もともと私は、年の半分をエチオピアで過ごす生活をしていました。しかし先日、日本で大きなケガをしてしまい、エチオピアへの渡航に対しドクターストップがかかっていました。先日やっと許可がおり、数日したらエチオピアに行くことができるので、ほっとしています。

今後の展開についてお聞かせください

私はandu ametを、日本とエチオピアの融合として、より高品質でラグジュアリーな製品を擁するブランドへ育てていきたいと思っています。

今も多くのお客様やバイヤーさんから品質を絶賛いただいたり、「本当にこんなに高品質なものが、エチオピアで作られているの?」と驚かれたりしています。

フェアトレードブランド、エシカルブランドとしてではなく、レザーブランド、ファッションブランドとしてさらに一流を目指していきたいと思います。

起業はどんな人に向いているでしょうか?

私もまだ起業3年目の若輩者なので大したことは言えませんが、続けるということが重要だと思います。始めからうまくいくわけではないので、ある程度、強い意志をもって、真剣に取り組むことが大切かと。すぐにやめてしまったら、きっと何をやっても同じですからね。
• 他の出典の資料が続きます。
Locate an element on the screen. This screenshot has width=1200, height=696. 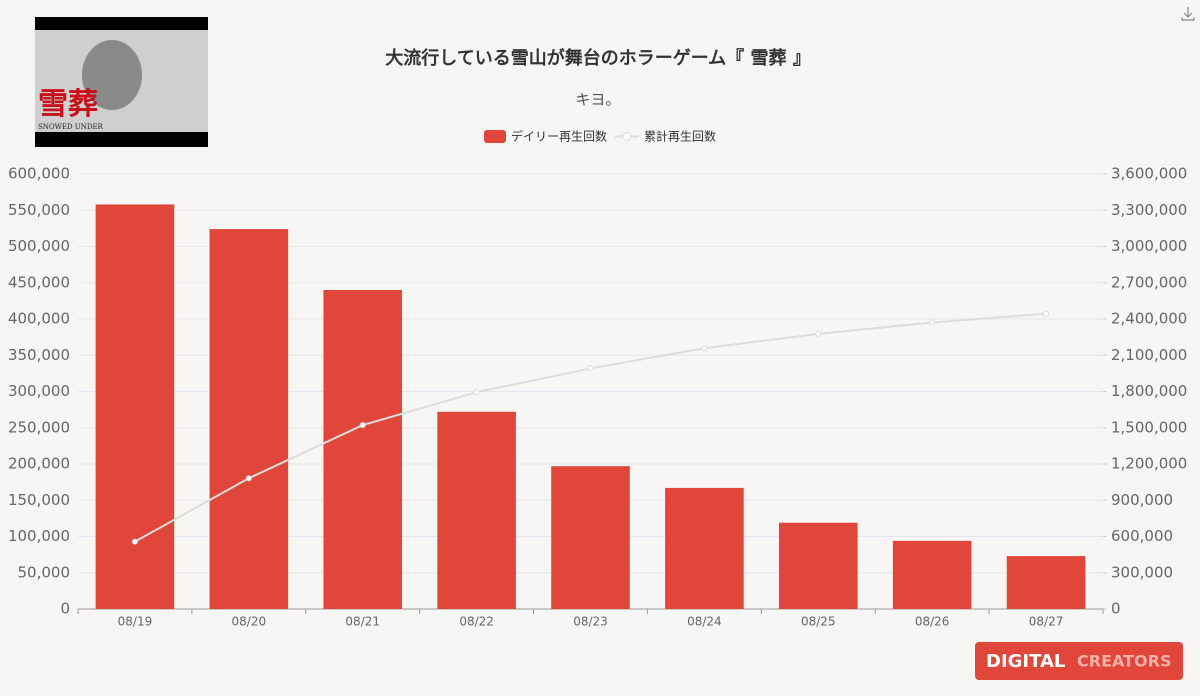
y2-tick-label: 0 is located at coordinates (1116, 609).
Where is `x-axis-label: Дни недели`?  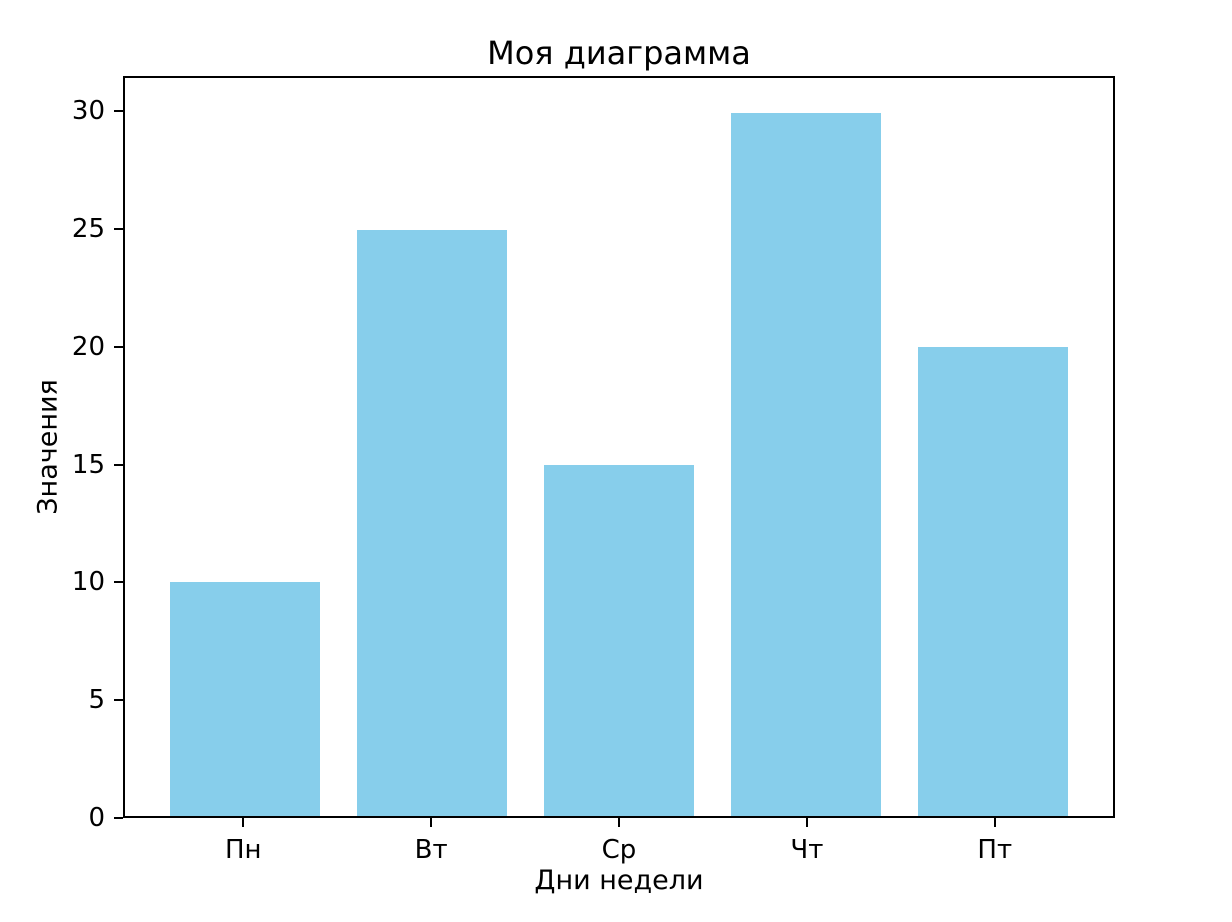 x-axis-label: Дни недели is located at coordinates (619, 880).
また、女性の起業家というのは、女性ならではの視点をもっていることが大きな強みだと思います。独自のマーケットを見つけて、強みを活かしながら、事業を大きくしていってほしいと思います。私もその一人として、チャレンジを続けていきたいです。

日々のリフレッシュ法はどうしていますか?

私はけっして切り替えが上手な方ではありません。特に、経営となるとこれまで自分が経験してきたデザインの分野だけでなく売上げのことも考えなくてはいけませんし、日本のお客様とエチオピアの職人の間の価値観の狭間に立ち、ストレスを感じることもたくさんあります。

そんな時には、ごく親しい仲間と、お気に入りのお店等で食事をしながら、気軽に素直な気持ちを話したり聞いたりしてもらうことが、なによりのリフレッシュですね。スタートアップしたばかりの経営者は、事業マネジメントが大変な時期ですから、みんな清貧な毎日を過ごし、ひたすら仕事に没頭していると思います。

しかし製品を通してラグジュアリーなものをご提案していくのであれば、たまにはそういうものにふれ、インスピレーションを得ることも大切です。その時間はなによりも幸せで、癒されます。そして当社のバッグも、多くの方々にそう思っていただけるような存在になれたらと思っています。